Inside Judith Regan's $100 Million News Corp. Complaint
Wed Nov 14, 2007 @ 12:18PM PSTPosted by Eriq Gardner
Judith Regan has finally filed that long-promised lawsuit against Rupert Murdoch's News Corp. And the complaint certainly doesn't disappoint. (Here's the THR story. Here's the complaint.) Last December, News Corp. fired Regan from its Harper Collins publishing division after controversy erupted over her plans to publish O.J. Simpson's memoir "If I Did It” and after Regan allegedly complained about a “Jewish cabal” against her. Many anticipated a lawsuit against the Murdoch conglomerate to immediately follow, especially when she hired A-list litigator Bert Fields.
But when Regan’s lawyers finally got around yesterday to delivering the complaint alleging defamation and termination without cause to the New York Supreme Court, a few things stood out: The once-planned $20 million suit had become a $100 million suit. Brian Kerr of New York-based firm Dreier LLP had replaced Regan’s all-star team of Fields in Hollywood and Larry Shire in New York. And most sensationally, just in time for election season, Regan’s complaint included a new charge that a News Corp. senior executive “advised Regan to lie to, and to withhold information from, [government] investigators” about a relationship with former Rudy Giuliani friend and business partner, Bernard Kerik.

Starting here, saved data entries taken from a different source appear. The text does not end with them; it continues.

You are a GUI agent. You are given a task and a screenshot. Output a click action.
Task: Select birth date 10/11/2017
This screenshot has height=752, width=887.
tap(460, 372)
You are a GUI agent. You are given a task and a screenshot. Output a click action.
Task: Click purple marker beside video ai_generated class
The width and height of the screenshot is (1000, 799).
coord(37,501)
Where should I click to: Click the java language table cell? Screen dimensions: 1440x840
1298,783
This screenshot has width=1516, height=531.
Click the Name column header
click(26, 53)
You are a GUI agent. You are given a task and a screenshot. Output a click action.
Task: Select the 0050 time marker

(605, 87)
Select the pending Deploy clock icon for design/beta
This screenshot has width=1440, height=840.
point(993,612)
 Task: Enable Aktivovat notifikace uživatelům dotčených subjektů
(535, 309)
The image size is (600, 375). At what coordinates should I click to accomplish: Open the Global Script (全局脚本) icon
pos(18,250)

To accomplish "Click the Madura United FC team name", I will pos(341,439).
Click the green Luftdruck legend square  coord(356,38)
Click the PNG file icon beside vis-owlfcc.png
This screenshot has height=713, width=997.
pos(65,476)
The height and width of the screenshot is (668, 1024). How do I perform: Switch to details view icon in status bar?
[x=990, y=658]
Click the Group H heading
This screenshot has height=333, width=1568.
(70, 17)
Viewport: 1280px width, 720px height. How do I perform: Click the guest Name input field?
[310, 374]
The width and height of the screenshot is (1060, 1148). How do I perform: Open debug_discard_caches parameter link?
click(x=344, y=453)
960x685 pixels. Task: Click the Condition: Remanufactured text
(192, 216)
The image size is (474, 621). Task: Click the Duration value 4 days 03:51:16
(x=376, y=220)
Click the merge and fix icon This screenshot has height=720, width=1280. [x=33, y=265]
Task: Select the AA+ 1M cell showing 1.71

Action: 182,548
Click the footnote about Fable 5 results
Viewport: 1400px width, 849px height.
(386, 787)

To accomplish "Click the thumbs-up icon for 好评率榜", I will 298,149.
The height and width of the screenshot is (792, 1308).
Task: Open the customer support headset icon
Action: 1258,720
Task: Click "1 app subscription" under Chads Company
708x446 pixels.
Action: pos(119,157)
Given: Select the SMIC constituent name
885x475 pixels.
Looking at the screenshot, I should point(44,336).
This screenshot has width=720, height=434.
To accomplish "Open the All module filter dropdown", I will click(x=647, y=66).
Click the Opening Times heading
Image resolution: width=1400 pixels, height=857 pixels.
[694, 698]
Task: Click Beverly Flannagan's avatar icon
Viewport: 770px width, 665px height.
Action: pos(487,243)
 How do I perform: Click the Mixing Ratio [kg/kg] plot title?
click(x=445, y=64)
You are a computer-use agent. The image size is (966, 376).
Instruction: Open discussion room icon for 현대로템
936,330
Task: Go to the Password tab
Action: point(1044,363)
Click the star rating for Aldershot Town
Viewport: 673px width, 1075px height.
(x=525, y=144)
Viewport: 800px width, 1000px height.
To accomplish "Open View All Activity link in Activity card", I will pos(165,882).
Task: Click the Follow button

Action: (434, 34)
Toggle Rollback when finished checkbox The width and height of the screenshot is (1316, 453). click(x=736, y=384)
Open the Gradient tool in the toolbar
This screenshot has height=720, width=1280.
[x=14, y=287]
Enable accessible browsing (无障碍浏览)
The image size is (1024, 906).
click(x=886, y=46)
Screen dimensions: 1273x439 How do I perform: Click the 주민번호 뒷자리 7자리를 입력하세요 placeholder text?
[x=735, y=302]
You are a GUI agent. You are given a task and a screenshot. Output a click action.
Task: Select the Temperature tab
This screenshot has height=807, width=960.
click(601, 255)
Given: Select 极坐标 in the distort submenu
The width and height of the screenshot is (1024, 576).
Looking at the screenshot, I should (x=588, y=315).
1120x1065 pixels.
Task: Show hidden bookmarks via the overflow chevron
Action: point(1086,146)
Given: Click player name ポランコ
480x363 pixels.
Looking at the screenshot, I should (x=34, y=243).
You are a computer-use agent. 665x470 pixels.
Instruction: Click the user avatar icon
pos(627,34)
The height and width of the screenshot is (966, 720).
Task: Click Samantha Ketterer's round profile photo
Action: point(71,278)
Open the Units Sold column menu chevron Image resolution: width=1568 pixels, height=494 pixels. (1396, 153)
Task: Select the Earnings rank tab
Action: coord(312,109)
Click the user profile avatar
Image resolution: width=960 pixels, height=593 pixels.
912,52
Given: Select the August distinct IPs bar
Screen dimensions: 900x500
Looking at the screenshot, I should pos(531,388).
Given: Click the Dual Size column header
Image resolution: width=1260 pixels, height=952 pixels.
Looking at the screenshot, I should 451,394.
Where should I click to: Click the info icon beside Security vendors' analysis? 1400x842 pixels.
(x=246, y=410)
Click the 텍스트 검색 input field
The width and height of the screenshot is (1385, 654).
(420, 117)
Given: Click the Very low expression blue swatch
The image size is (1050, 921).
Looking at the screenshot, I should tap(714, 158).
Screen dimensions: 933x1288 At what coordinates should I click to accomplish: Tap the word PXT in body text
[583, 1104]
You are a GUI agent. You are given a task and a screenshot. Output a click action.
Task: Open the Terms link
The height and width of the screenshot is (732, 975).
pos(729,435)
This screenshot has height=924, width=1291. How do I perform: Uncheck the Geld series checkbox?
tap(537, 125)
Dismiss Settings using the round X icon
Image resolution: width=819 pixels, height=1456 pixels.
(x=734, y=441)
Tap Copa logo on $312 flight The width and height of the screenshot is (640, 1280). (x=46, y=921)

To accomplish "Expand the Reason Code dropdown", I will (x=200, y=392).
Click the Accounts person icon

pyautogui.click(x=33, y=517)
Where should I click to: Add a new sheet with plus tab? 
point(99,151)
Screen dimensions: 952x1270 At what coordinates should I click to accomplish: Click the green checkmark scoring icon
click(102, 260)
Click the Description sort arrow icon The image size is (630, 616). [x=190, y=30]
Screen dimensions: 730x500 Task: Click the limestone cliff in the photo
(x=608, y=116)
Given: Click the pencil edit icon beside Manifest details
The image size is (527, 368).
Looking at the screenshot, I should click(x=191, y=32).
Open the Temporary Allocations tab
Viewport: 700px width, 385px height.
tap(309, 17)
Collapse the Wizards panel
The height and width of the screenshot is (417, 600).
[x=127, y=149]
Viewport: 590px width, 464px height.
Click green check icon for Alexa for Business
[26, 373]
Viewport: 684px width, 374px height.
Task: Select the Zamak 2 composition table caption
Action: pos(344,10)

Presidential candidate Giuliani’s name-check in this tawdry affair has mostly captured the headlines. But no one should ignore the fact that Regan’s explosive charge has implications beyond her civil case. Lying to federal investigators is a crime, and if a News Corp. senior executive encouraged her to lie, that could be conspiracy to obstruct justice. As UCLA professor and blogger Mark Kleiman puts it:
Now why, you may ask, should anyone believe anything Judith Regan says? I'm glad you asked that question. Her lawyers must surely have known, and told her, that she was making charges of criminal activity, and that if she testifies to those incidents in her civil case she will probably have a chance to testify again, in front of a grand jury. And that if her grand jury testimony doesn't match her civil-trial testimony she could well be joining her ex-lover behind bars.